Peter told us that the majority of his conversations with locals were positive. Sometimes they were confused or upset at first – but once they understood what the project had the potential to achieve, they became much happier and more supportive. We all want safer, healthier streets and a feeling of belonging.

A Vision for Auckland

Greater Auckland's map
Imagine if Auckland was made up of low traffic neighbourhoods (Source: Greater Auckland)

Why stop with Onehunga? Low Traffic Neighbourhoods are most effective when they are part of a citywide network of connected 1Km2 Low Traffic Neighbourhoods. Why not make Auckland a cluster of connected LTNs? Greater Auckland’s blog explored this idea early last year and made this example map of Auckland. Each coloured section represents a different Low Traffic Neighbourhood.

When we made our Bike Blueprint we didn’t explicitly mention LTNs as a solution – but they would be an inexpensive way to reduce and slow down car traffic in the areas we focussed on. Better yet would be a whole Auckland wide network.

Bike Auckland member and Onehunga resident Nicholas Lee says that $200 million could create 600 Low Traffic Neighbourhoods if they were built using tactical urbanism. If Waka Kotahi covered 90% of that, as they have for the two Low Traffic Neighborhood trials in Maungakiekie-Tāmaki, it would leave $20 million to be covered from Auckland rates. Urban Auckland is 637Km2 – not far off 600! Tactical designs seem to offer the most affordable option for safer neighbourhoods,  especially at this time of Auckland’s constrained post-covid budget.

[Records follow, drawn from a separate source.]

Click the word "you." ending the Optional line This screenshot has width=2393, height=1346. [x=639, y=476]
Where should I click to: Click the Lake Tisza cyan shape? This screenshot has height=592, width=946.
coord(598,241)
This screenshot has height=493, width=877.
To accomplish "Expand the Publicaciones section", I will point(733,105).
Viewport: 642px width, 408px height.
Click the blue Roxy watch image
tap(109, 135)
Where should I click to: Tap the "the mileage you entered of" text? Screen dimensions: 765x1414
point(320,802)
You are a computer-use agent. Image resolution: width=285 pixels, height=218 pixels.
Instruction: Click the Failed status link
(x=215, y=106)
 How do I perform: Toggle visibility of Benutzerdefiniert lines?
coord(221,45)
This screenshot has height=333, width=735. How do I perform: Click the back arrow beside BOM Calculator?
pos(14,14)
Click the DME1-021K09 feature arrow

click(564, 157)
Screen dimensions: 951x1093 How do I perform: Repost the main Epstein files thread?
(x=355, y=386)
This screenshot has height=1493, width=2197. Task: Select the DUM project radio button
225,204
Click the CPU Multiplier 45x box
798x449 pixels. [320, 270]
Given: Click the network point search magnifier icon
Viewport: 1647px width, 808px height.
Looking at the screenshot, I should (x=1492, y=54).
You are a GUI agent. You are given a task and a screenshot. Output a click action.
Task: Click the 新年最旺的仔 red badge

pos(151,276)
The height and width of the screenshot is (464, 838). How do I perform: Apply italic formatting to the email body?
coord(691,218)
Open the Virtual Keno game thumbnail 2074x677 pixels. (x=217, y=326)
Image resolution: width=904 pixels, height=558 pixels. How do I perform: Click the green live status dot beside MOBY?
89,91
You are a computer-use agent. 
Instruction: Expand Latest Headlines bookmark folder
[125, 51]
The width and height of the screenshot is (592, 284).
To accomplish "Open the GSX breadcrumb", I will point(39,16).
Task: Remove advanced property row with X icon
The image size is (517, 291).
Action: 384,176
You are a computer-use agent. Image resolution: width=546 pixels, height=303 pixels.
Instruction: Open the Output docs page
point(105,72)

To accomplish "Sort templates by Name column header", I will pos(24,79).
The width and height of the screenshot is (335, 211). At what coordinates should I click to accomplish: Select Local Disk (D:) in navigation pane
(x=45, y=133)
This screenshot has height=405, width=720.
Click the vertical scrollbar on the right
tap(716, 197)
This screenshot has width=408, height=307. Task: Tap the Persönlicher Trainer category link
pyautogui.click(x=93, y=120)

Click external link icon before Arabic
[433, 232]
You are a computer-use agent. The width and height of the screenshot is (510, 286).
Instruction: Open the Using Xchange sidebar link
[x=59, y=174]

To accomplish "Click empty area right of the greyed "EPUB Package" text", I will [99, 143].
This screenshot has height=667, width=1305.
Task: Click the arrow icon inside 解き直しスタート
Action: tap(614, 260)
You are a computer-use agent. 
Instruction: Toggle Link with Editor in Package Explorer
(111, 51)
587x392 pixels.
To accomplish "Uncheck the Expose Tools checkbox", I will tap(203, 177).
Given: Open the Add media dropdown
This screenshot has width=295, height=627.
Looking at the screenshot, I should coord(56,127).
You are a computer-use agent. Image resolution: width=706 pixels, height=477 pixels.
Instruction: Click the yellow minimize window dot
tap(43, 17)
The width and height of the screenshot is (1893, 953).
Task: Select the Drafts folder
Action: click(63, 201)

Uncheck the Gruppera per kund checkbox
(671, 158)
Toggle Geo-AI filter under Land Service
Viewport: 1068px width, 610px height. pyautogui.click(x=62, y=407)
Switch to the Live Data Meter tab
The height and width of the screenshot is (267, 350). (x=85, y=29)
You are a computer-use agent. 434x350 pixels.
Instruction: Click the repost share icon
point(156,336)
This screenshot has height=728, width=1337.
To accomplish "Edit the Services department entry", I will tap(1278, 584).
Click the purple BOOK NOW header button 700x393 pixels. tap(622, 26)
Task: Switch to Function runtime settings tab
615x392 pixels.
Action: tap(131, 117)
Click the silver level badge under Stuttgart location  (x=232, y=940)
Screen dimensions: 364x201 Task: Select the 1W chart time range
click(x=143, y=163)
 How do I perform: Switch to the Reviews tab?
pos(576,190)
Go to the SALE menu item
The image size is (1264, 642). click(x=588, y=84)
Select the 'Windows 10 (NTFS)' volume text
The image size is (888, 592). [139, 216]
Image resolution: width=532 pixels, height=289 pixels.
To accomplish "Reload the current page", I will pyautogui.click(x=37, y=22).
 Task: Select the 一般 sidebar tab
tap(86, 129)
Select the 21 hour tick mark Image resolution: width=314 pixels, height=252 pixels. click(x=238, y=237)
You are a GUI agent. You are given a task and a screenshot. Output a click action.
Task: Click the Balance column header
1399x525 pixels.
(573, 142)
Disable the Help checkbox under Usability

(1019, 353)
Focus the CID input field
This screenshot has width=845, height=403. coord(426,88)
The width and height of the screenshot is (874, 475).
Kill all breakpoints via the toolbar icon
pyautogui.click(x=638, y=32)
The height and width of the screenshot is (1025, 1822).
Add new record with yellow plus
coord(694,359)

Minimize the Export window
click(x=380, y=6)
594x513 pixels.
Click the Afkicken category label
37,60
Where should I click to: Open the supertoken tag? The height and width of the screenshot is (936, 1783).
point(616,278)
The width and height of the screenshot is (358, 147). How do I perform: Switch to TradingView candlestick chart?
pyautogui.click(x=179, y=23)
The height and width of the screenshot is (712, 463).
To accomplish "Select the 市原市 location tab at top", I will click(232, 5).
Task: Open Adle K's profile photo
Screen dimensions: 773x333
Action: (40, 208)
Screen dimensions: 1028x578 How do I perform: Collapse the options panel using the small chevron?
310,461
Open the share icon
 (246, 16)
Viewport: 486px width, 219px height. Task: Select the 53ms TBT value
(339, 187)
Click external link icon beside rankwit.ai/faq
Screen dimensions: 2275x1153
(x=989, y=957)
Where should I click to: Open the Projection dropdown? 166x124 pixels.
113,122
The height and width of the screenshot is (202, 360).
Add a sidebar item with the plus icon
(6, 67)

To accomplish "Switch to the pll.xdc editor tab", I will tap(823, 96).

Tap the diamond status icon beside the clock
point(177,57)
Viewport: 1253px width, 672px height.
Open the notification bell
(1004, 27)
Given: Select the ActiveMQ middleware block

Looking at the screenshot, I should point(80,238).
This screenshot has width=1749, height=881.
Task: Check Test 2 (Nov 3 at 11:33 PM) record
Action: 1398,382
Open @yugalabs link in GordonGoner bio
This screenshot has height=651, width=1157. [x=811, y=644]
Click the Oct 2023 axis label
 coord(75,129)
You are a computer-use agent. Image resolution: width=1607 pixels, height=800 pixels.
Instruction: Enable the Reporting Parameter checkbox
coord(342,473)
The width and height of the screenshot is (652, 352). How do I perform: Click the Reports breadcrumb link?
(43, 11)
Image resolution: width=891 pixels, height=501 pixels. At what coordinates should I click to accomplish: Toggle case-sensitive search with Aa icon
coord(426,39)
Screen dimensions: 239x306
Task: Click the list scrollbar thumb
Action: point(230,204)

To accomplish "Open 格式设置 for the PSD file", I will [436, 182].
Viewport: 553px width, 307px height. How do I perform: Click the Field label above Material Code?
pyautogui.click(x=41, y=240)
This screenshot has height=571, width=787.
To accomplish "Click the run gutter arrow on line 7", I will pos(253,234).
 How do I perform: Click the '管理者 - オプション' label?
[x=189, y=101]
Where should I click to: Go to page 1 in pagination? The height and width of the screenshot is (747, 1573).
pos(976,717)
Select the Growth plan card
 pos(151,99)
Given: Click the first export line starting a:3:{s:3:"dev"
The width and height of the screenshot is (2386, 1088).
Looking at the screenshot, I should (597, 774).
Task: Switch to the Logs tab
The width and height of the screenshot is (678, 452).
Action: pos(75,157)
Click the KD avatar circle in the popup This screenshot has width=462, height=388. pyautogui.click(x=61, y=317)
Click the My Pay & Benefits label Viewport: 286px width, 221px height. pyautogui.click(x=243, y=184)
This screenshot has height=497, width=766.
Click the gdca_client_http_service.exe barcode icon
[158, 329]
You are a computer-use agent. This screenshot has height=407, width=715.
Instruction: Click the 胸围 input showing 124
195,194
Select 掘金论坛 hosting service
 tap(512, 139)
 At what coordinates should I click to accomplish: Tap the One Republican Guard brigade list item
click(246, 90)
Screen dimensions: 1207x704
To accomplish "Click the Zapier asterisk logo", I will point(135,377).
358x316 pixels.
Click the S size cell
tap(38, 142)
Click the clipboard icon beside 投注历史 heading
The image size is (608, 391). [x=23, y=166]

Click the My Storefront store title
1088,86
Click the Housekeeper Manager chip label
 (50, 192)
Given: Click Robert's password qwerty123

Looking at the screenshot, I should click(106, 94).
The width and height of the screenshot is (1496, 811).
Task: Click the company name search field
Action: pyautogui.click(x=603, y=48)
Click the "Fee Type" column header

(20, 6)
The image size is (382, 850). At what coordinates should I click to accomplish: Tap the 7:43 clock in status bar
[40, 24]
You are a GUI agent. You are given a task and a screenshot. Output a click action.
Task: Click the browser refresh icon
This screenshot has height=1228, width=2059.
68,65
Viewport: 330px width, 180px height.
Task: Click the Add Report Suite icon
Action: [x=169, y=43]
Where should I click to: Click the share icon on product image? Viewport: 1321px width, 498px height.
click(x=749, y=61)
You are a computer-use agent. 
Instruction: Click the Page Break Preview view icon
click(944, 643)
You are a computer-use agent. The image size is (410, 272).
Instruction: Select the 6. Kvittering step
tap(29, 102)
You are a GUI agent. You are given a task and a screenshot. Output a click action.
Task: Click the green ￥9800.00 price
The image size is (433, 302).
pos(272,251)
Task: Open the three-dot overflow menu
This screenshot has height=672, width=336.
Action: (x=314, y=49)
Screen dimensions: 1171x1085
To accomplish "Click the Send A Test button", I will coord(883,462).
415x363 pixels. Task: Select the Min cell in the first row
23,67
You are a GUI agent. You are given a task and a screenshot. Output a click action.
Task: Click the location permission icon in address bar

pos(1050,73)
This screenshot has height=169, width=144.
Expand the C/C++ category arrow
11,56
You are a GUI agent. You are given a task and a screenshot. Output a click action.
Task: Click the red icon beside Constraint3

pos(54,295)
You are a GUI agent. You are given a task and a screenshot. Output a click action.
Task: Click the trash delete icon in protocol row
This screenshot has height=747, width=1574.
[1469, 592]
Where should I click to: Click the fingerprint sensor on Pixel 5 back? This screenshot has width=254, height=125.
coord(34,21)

For comparison, and a sense of scale, a series of Auckland roads recently were $352 million over budget: $150 million more than the estimated cost of an Auckland wide system of tactical low traffic neighborhoods!

Done well, these areas would link to cycling and pedestrian paths through green spaces like parks, valleys, and along coastlines, as well as longer separated routes along the Northwestern Pathway.

Imagine, if every child had the opportunity to cycle safely to school, families to walk together to local shops, neighbours to organise gatherings on their streets, elderly and disabled residents to cross roads easily to reach their destinations. The road would no longer be a dangerous barrier dividing the neighbourhood, and would instead become a multipurpose space for human-centric activities.

This is the Auckland we want to live in – what about you?